- TASK PROMPT -
Substitute "Comment" for "Message" throughout the listing below. Reproduce it with every other word unchanged.

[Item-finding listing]
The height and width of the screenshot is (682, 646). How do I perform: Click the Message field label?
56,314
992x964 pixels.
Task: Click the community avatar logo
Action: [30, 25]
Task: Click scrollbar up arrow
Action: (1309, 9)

- FINISHED TASK -
The height and width of the screenshot is (682, 646). How do I perform: Click the Comment field label?
56,314
992x964 pixels.
Task: Click the community avatar logo
Action: [30, 25]
Task: Click scrollbar up arrow
Action: (1309, 9)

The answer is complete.